The Maldives National Defence Forces has banned soldiers from meeting politicians and foreigners including diplomats without permission.
In a statement on Wednesday, the MNDF said: “Soldiers are not to meet with ministers, political appointees, MPs, candidates seeking public office, political party activists, diplomats, officers of foreign armies and other foreigners without express permission from a senior military official.”
MNDF officers have also been barred from social gatherings attended by politicians and foreigners.
The surprise announcement comes amid renewed tension in Malé as President Abdulla Yameen battles an opposition coalition seeking to remove him from office.
The Maldives United Opposition, a coalition of opposition parties and former senior government officials, has vowed to arrest the president on charges of corruption and human rights abuses.

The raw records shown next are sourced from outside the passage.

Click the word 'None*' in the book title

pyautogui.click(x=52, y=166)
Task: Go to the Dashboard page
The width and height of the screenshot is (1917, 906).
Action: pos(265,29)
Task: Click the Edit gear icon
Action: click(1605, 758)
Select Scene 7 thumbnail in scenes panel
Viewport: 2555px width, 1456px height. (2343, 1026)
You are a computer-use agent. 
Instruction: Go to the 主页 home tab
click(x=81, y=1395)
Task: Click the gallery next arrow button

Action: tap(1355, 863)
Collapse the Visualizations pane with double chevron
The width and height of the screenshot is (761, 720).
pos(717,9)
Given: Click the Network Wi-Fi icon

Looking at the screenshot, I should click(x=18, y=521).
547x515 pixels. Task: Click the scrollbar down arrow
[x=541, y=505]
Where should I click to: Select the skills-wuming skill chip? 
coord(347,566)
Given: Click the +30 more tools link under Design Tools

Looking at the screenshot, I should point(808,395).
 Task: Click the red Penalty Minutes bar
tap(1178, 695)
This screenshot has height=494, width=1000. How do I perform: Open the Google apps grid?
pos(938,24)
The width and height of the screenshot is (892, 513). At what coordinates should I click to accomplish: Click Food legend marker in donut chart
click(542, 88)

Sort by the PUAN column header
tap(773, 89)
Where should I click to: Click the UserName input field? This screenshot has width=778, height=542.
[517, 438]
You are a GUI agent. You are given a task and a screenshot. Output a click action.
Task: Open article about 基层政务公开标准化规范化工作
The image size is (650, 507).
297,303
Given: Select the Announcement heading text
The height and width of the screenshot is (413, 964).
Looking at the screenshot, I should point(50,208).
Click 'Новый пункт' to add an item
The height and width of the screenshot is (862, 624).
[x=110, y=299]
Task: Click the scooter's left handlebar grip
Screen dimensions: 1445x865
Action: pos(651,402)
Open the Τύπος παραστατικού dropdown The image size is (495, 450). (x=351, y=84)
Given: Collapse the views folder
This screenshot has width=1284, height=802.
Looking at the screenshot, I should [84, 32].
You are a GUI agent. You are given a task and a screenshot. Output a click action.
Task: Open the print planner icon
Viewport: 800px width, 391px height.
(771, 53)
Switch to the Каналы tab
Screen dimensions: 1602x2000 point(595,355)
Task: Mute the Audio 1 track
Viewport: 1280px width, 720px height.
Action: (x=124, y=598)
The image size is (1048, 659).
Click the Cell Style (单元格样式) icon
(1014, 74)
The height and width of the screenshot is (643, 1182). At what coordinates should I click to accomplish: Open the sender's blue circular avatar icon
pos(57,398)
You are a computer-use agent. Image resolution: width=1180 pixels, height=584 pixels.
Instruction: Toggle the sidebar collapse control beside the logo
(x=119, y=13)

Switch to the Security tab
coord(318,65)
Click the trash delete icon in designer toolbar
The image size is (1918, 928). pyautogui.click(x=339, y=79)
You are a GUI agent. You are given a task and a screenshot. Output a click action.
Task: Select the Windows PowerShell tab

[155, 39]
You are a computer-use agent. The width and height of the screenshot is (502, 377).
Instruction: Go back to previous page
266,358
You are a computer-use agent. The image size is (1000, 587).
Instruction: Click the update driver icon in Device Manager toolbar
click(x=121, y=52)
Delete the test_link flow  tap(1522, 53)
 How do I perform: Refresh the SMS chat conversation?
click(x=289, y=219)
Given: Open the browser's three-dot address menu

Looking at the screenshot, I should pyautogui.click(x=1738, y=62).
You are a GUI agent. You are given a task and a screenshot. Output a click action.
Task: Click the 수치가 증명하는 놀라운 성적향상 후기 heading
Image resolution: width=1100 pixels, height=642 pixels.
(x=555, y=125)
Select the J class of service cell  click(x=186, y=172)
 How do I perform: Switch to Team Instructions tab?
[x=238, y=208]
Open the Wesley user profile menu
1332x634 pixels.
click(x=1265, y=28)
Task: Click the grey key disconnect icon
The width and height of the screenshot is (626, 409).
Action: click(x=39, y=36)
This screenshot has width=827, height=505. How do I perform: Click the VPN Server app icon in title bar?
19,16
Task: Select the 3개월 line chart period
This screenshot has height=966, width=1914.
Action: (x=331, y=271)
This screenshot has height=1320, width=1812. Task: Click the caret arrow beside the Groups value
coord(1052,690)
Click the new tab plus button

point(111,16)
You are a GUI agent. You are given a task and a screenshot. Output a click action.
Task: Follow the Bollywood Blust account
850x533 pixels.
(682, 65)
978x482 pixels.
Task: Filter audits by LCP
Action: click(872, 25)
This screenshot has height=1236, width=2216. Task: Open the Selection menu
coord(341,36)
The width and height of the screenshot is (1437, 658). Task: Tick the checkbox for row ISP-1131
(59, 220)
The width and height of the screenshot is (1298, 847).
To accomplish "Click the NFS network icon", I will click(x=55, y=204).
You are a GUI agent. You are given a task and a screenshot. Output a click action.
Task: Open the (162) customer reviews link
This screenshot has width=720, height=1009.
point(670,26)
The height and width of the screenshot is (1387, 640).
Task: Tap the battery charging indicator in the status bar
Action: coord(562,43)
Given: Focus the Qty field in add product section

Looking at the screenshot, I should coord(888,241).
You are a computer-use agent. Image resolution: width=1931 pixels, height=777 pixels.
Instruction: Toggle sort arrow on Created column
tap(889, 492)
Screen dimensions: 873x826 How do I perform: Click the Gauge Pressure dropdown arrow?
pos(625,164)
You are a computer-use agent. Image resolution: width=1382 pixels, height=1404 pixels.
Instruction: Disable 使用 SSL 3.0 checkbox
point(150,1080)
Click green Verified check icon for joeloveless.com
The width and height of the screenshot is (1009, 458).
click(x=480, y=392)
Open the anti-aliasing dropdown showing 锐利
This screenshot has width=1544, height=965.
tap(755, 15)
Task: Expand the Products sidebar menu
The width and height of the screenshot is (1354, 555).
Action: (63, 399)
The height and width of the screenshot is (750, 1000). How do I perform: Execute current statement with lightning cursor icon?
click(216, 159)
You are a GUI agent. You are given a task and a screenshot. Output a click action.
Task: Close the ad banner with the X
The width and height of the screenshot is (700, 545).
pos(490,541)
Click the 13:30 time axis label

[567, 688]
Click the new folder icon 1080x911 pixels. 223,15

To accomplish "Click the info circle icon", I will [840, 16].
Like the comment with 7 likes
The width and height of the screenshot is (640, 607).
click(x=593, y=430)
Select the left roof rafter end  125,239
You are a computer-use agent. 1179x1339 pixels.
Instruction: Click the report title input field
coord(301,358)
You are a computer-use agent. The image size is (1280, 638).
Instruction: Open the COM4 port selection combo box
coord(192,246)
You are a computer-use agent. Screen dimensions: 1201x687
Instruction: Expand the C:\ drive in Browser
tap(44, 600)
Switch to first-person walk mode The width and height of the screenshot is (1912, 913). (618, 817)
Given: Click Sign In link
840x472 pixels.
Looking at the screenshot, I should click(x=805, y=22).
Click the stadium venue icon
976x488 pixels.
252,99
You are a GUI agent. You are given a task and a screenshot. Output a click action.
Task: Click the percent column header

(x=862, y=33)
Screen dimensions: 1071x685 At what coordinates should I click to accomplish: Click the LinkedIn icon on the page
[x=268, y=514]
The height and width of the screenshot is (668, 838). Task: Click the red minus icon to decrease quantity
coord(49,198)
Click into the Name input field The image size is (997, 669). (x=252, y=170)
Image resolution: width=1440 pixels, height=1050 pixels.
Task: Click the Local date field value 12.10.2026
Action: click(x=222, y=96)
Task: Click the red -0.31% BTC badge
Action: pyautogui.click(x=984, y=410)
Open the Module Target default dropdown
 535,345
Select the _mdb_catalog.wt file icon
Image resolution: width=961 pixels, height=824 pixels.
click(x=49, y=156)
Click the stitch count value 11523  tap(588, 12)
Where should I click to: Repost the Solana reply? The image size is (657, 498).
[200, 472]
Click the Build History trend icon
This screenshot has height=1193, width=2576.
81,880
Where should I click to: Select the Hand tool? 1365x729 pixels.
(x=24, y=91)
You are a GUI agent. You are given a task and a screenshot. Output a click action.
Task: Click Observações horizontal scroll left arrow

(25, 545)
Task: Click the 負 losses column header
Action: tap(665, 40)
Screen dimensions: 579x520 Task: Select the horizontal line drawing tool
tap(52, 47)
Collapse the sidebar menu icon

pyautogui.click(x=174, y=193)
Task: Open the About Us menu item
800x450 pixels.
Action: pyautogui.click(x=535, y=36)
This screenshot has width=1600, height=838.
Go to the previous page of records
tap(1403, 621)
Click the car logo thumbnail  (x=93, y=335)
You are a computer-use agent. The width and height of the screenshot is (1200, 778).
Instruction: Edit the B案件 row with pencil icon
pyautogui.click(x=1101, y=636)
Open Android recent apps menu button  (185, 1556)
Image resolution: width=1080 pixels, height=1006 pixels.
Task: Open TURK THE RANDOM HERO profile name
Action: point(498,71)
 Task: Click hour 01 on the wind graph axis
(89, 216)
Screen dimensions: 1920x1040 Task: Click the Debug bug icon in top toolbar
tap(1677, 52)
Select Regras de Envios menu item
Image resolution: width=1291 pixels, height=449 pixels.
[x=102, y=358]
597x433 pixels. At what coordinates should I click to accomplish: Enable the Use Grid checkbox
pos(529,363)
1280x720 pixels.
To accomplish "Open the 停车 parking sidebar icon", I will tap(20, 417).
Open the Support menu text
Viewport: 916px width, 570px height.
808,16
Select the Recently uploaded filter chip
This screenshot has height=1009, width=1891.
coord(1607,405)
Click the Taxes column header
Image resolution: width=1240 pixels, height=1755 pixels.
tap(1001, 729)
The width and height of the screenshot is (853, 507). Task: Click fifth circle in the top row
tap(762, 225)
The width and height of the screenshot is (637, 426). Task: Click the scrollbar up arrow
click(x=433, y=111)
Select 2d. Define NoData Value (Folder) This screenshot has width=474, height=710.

Yameen is also under fire from the international community over authoritarian reversals, and is engaged in a bitter struggle with his half brother and former president of 30 years, Maumoon Abdul Gayoom, for the control of the ruling Progressive Party of the Maldives.
Yameen has instigated a series of purges of the security forces in his three-year tenure. In November 2014, days after assuming office, he fired nine senior ranking officers on charges of sowing discord.
The head of the armory was dismissed and others were shuffled when Defence Minister Mohamed Nazim was arrested on weapons smuggling charges in January last year.
At least six were arrested that October on suspicion of links to an explosion on the president’s speedboat. Three of them are now serving jail terms on terror charges.